TASK BRIEF.
Express the lines of the data below as a JSON list of strings, one string per line and no blank lines, running from the line with "You are a GUI" through the end of the data, both ends included. Leave the pictures out of the list.

— Start RECORD EXCERPTS —

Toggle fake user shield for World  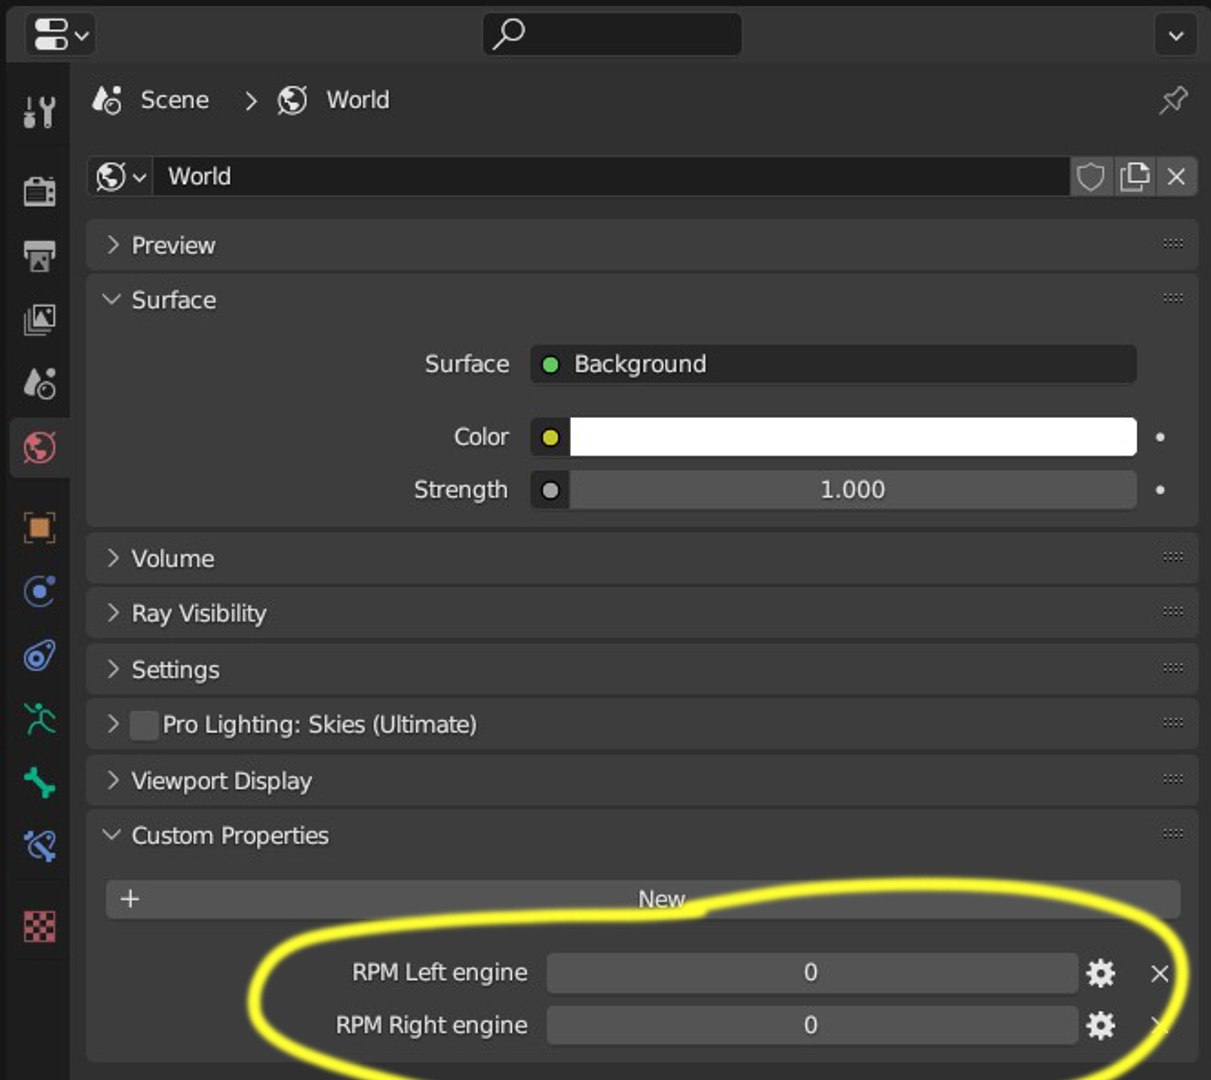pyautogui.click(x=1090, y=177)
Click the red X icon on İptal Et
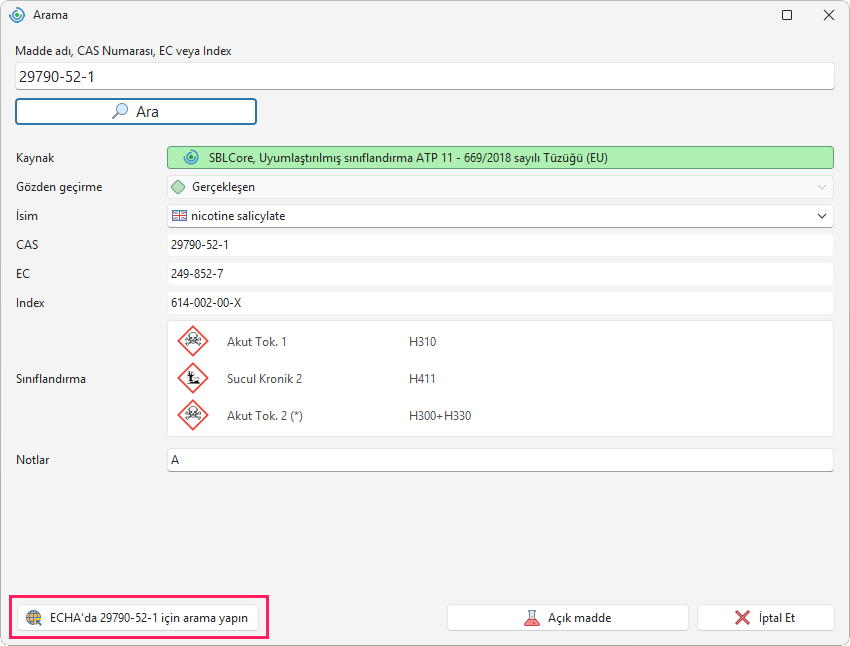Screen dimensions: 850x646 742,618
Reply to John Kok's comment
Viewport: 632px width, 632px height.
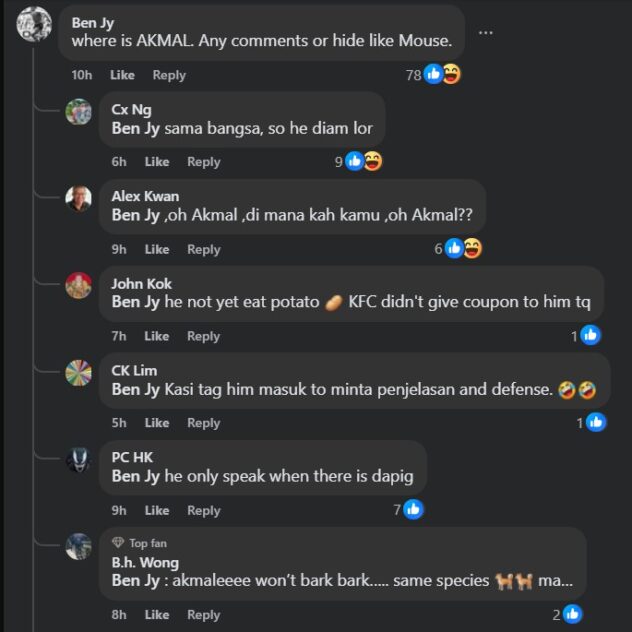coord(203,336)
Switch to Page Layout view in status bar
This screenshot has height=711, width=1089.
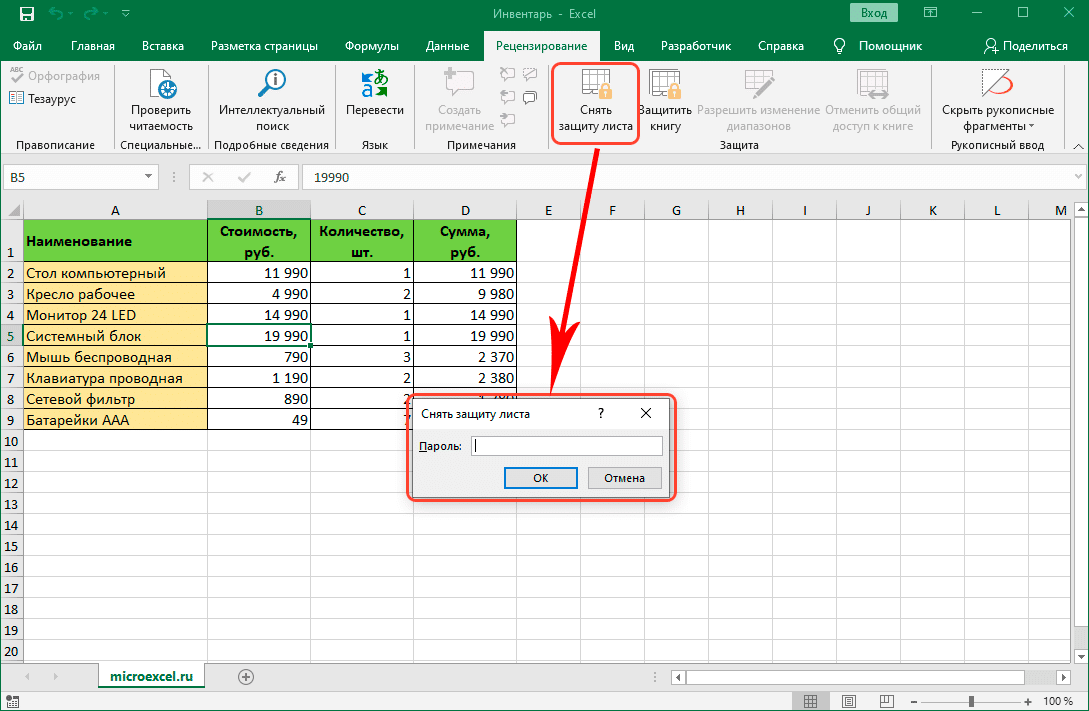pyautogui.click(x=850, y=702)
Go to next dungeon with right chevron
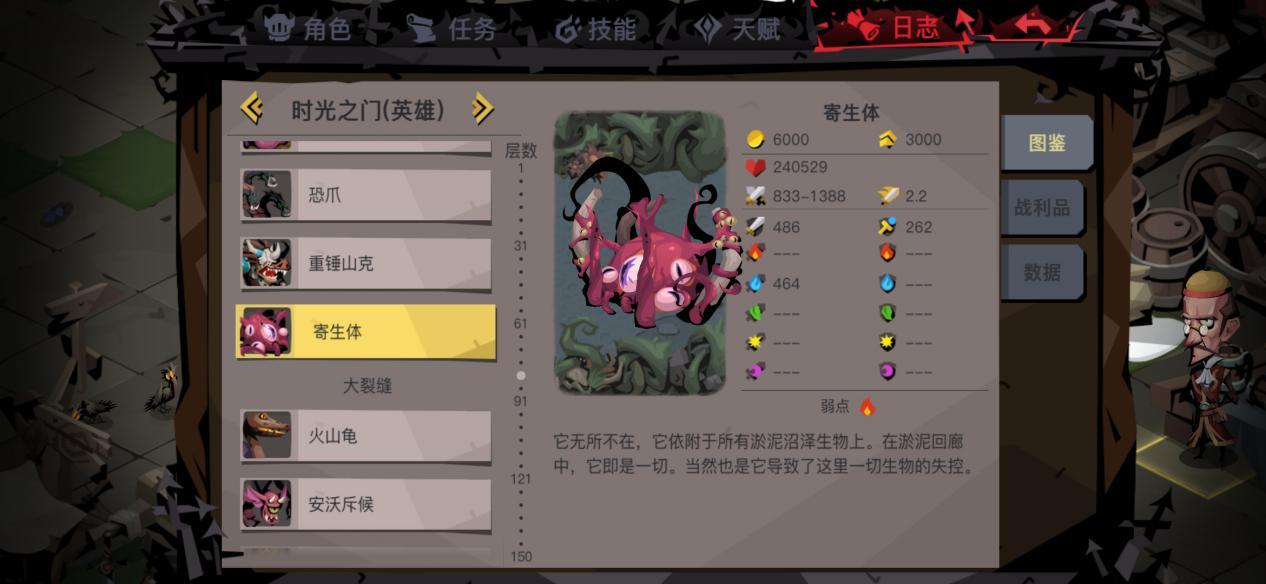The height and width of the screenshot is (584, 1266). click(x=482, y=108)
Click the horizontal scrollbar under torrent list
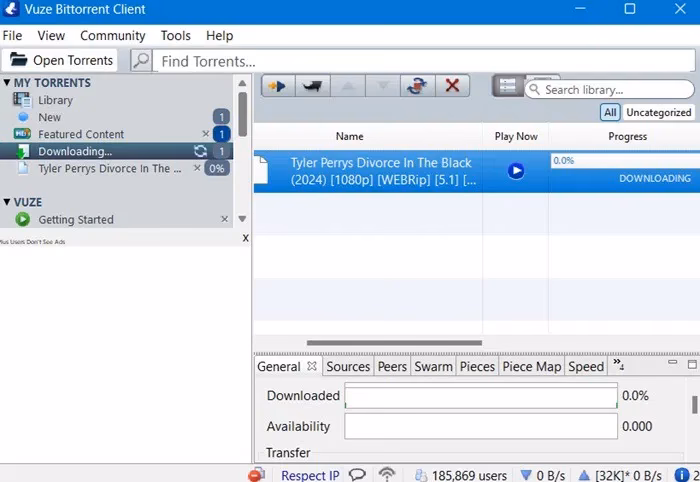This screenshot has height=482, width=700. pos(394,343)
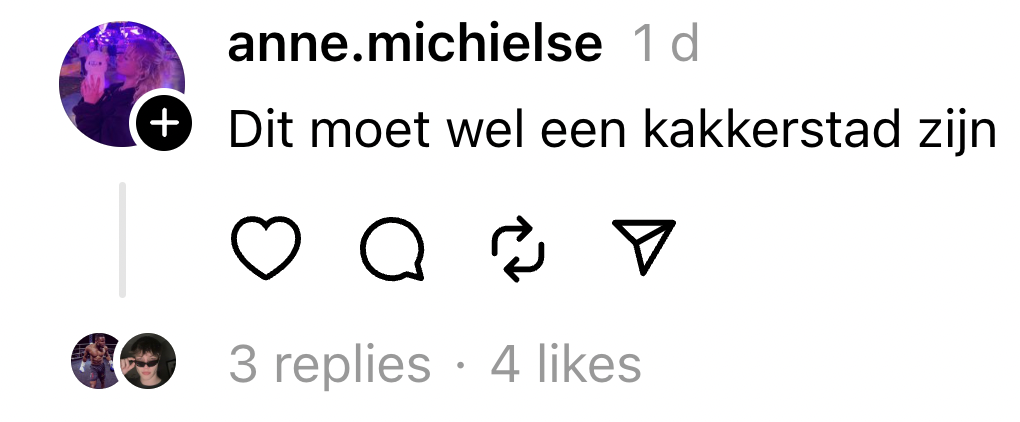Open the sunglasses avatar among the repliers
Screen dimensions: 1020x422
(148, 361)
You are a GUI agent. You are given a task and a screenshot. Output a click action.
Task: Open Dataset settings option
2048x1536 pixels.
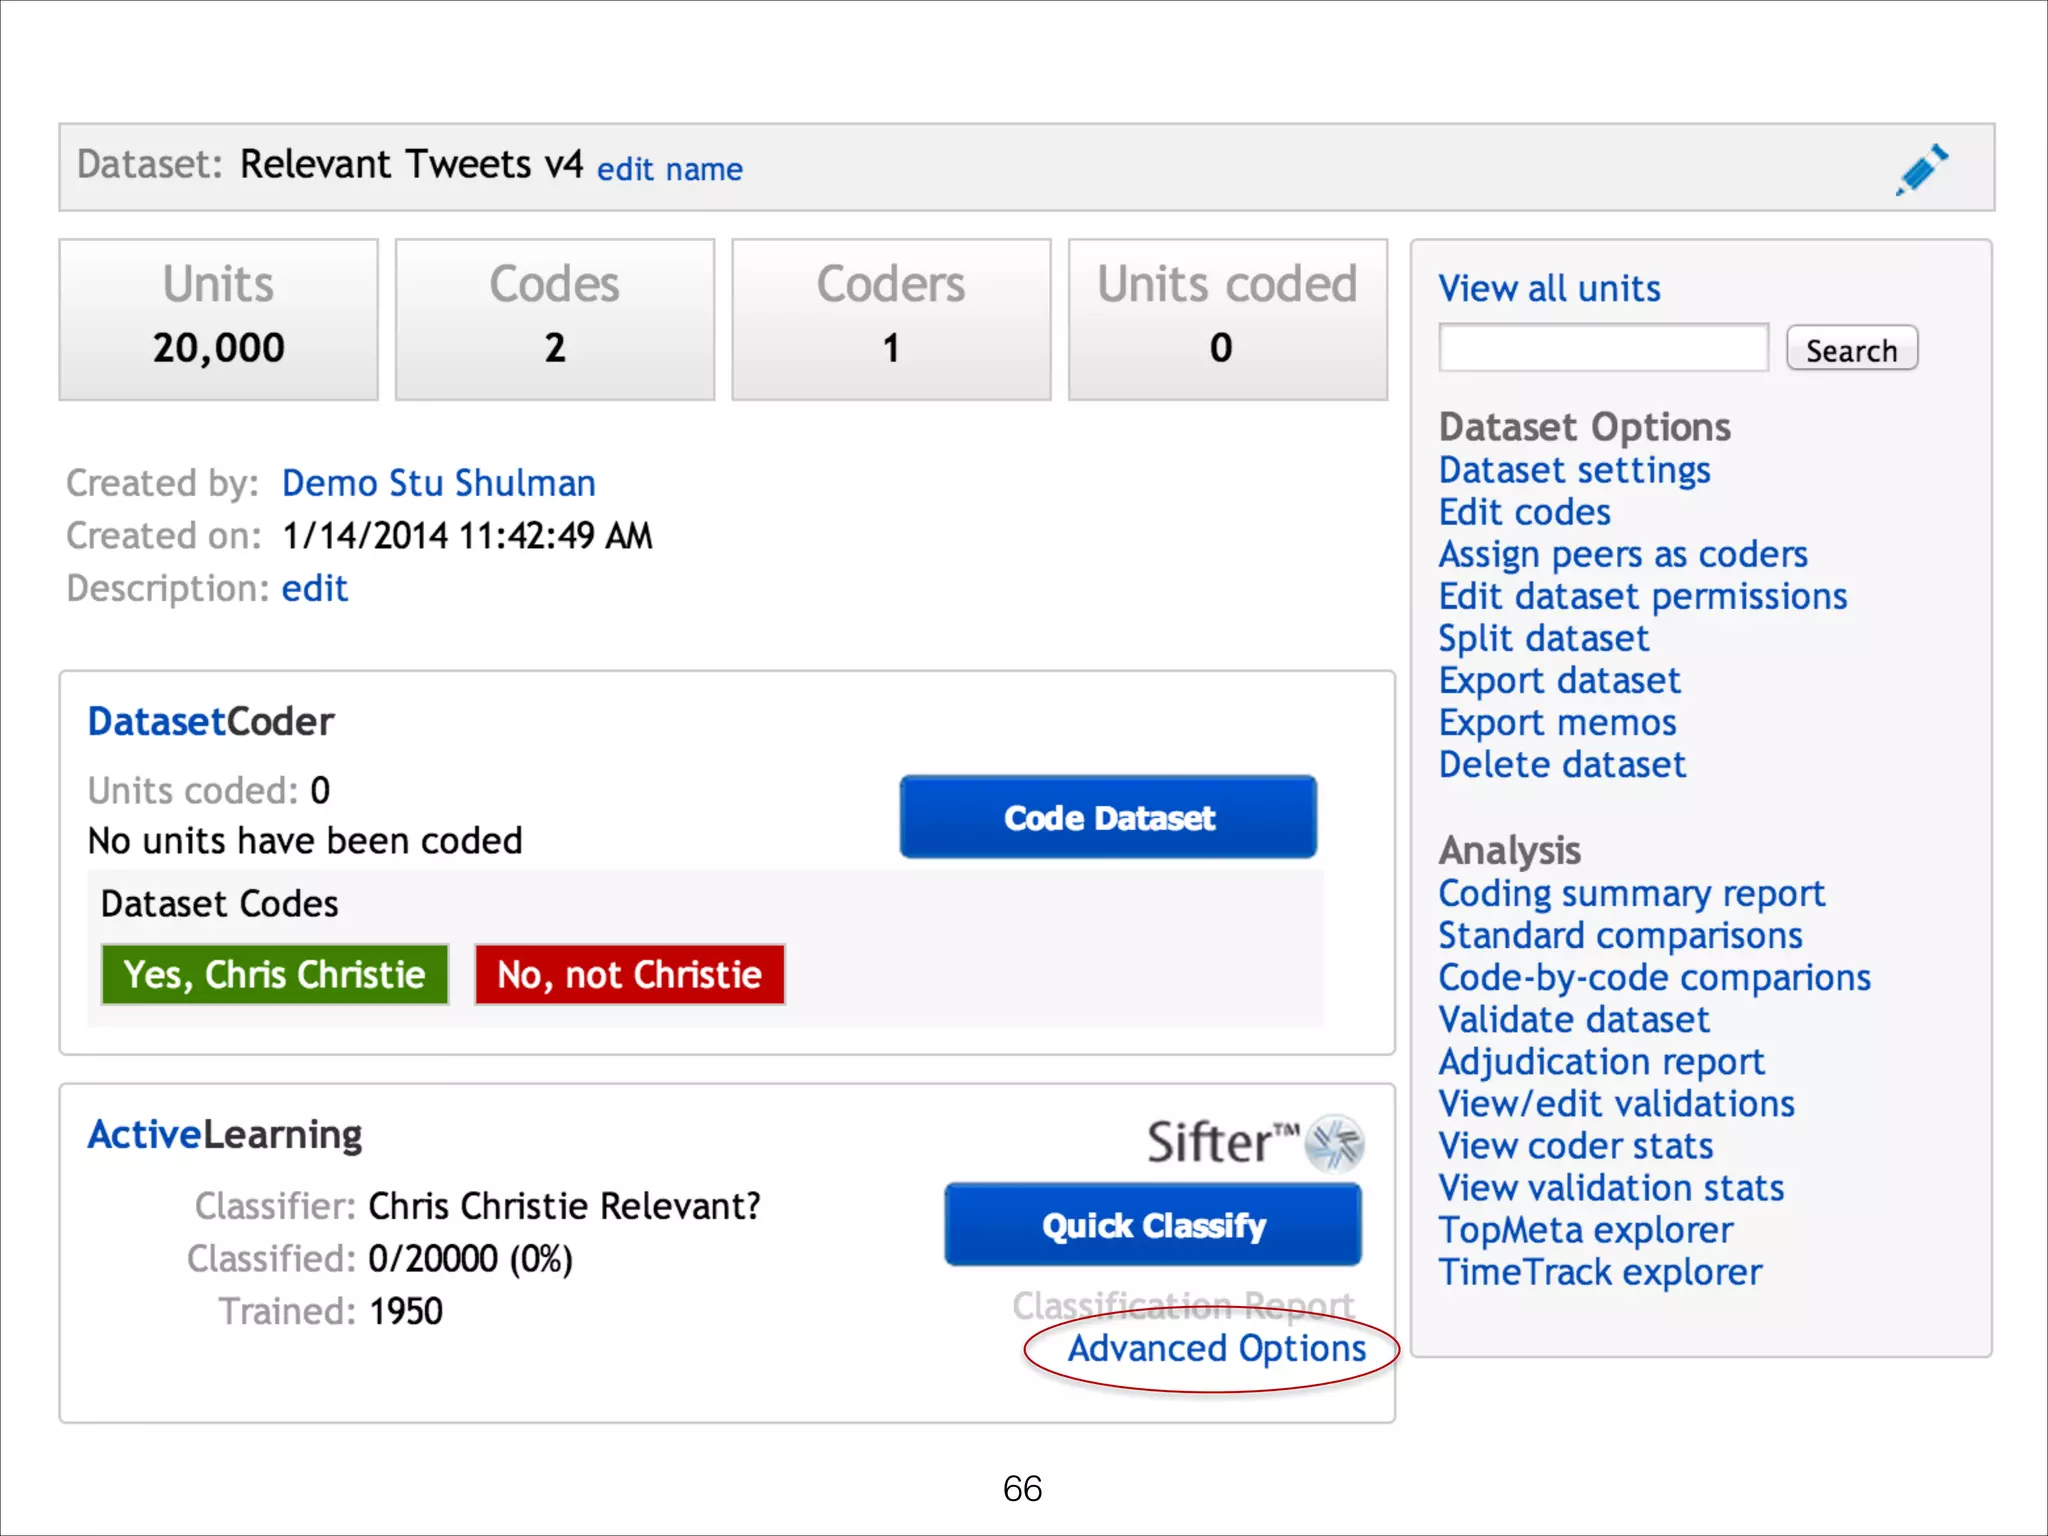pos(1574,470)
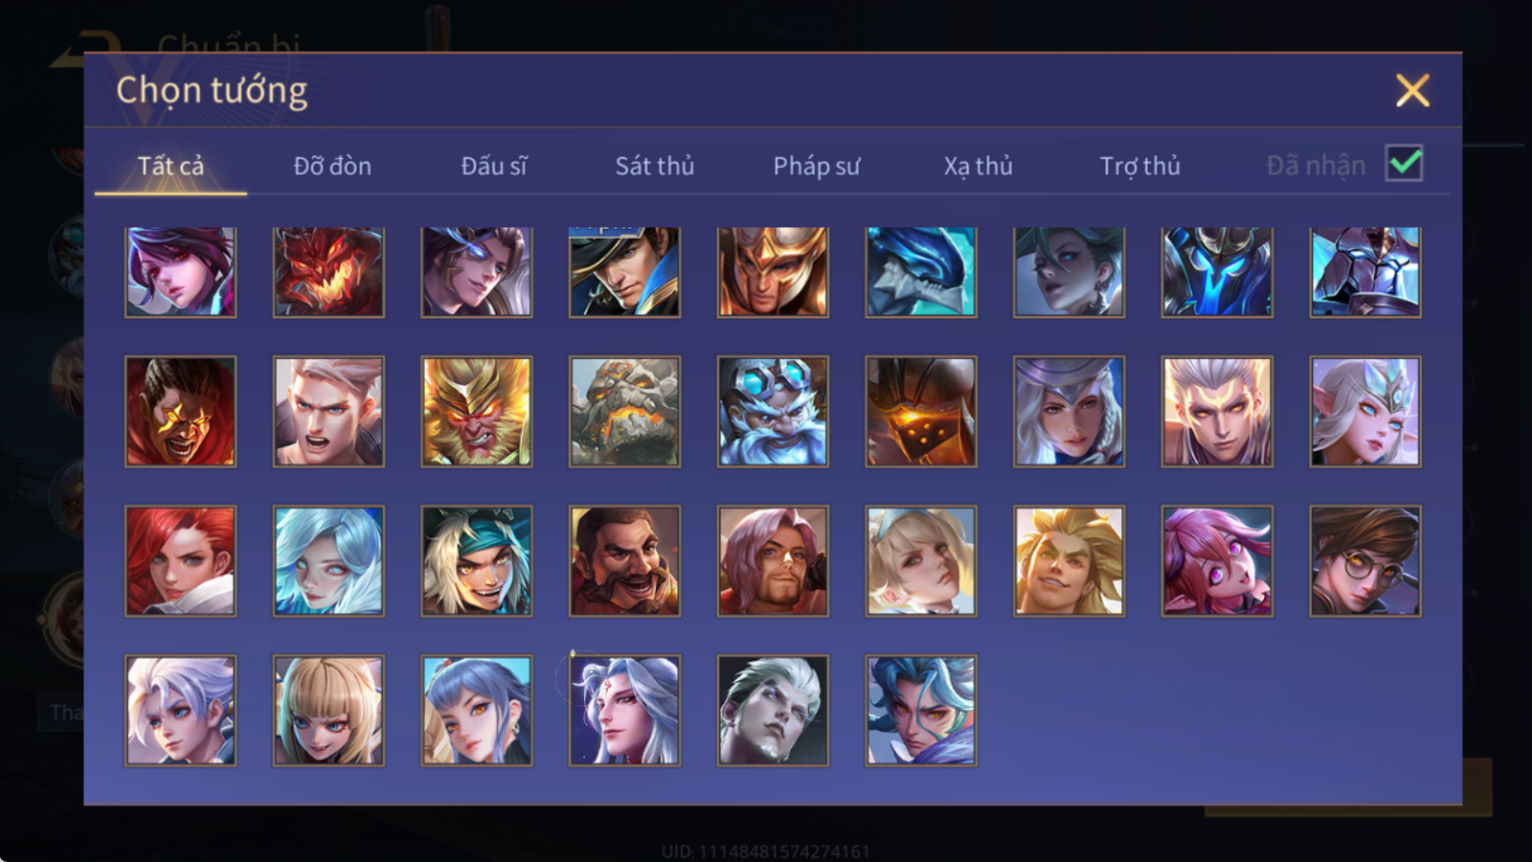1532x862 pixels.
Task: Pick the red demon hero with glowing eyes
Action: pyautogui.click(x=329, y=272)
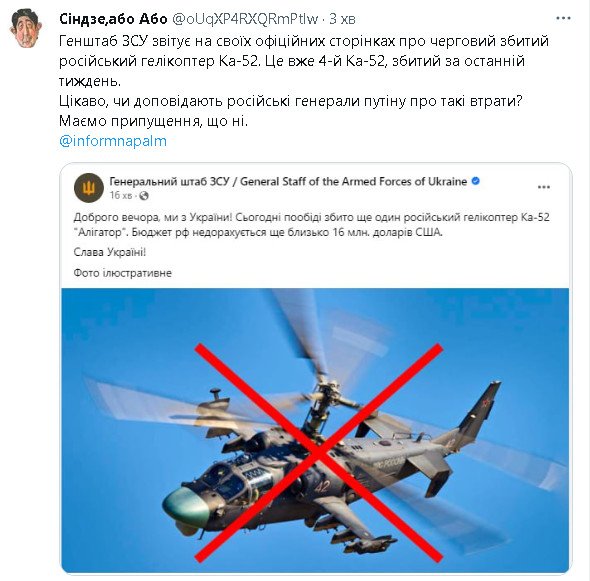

— End RECORD EXCERPTS —

TASK OUTPUT.
[
  "You are a GUI agent. You are given a task and a screenshot. Output a click action.",
  "Task: Open Dataset settings option",
  "2048x1536 pixels.",
  "pos(1574,470)",
  "1532x862 pixels.",
  "Task: Pick the red demon hero with glowing eyes",
  "Action: pyautogui.click(x=329, y=272)"
]